▶ **Required tasks**
[1] List every company or organization that the article on the CEOG solar and hydrogen storage project names as taking part in the project.
[2] Carry on the article about the CEOG solar and hydrogen storage project in French Guiana from the point where it stops.

▶ **Extracted text**

►

From pv magazine Global
French hydrogen specialist HDF Energy has announced it has secured a 25-year power purchase agreement for its Centrale Electrique de l’Ouest Guyanais (CEOG) project – a PV park and 128 MWh, hydrogen-based storage station in Saint-Laurent-du-Maroni, in northwestern French Guiana.
The facility will sell power at an undisclosed price to French power utility EDF. “The price of CEOG electricity is competitive with diesel power plant[s] in French Guiana and this, without including the negative externalities of … fossil [power] plants,” a spokesperson from the company told pv magazine.
The equity for the project will be provided by French investment firm and asset manager Meridiam, which owns a 60% stake in the project, and SARA, a refinery based in Martinique and supplying the French Antilles and Guiana. The non–recourse project financing will be awarded by commercial and development banks.

◄

▶ **Listed records**
►

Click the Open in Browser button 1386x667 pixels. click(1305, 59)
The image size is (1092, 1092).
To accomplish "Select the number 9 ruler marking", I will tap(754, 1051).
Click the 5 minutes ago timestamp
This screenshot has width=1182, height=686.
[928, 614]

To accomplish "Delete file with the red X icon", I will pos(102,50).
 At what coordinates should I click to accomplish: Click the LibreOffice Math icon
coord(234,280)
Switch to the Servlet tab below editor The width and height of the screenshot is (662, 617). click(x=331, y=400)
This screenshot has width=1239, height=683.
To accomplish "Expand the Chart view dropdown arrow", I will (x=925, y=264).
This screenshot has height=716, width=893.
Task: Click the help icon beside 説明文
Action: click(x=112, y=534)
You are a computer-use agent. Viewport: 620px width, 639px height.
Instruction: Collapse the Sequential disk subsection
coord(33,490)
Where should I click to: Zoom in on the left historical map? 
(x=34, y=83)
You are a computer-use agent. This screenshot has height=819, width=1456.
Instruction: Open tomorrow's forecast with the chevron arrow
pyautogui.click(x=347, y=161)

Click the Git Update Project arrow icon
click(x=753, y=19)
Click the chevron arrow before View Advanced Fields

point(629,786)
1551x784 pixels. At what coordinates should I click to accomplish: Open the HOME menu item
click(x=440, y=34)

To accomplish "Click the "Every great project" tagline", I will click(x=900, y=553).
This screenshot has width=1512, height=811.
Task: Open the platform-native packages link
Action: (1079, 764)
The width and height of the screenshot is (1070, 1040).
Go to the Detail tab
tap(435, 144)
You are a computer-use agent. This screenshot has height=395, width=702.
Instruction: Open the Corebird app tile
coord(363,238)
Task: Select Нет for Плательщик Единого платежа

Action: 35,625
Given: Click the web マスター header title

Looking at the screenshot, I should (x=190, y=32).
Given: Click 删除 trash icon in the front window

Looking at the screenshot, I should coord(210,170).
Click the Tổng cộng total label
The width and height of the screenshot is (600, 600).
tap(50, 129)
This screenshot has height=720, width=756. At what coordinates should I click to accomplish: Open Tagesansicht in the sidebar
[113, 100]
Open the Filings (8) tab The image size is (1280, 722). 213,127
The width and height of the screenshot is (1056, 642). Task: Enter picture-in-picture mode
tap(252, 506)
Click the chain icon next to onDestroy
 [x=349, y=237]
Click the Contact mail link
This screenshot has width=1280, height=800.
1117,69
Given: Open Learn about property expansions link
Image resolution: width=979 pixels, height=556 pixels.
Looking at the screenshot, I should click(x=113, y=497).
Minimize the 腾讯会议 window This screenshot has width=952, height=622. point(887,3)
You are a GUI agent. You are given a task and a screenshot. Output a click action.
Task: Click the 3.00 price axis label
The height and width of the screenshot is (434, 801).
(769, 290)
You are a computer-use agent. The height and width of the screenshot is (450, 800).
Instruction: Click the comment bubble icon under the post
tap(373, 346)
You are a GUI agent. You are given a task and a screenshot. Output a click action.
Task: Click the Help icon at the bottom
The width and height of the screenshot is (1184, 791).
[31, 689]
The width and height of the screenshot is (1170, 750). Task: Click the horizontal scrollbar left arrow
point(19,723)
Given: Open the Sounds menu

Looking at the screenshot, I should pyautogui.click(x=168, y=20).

◄

▶ **Results by task**
[1] HDF Energy, EDF, Meridiam, SARA

[2]
The facility relies on a 55 MW solar unit, a 16 MW electrolyser, storage tanks and 3 MW of fuel cells. The project is intended at covering the energy needs of 10,000 households of all Western Guiana. The facility will be able to produce a fixed electrical daily output of 10 MW until evening, and of 3 MW during the night.
The CEOG project was launched by developer and French hydrogen specialist HDF Energy in May 2018. At the time, the company said the value of the facility was estimated at around $90 million. The project was originally set to be commissioned last year.
In its Australian release on the project, HDF said the technology it’s using to construct the renewable energy power plant in French Guiana “will soon be available to Australia”.
The company also recently appointed a general manager for the Oceania region, David Clement, saying it already has projects in development for Australia and New Caledonia.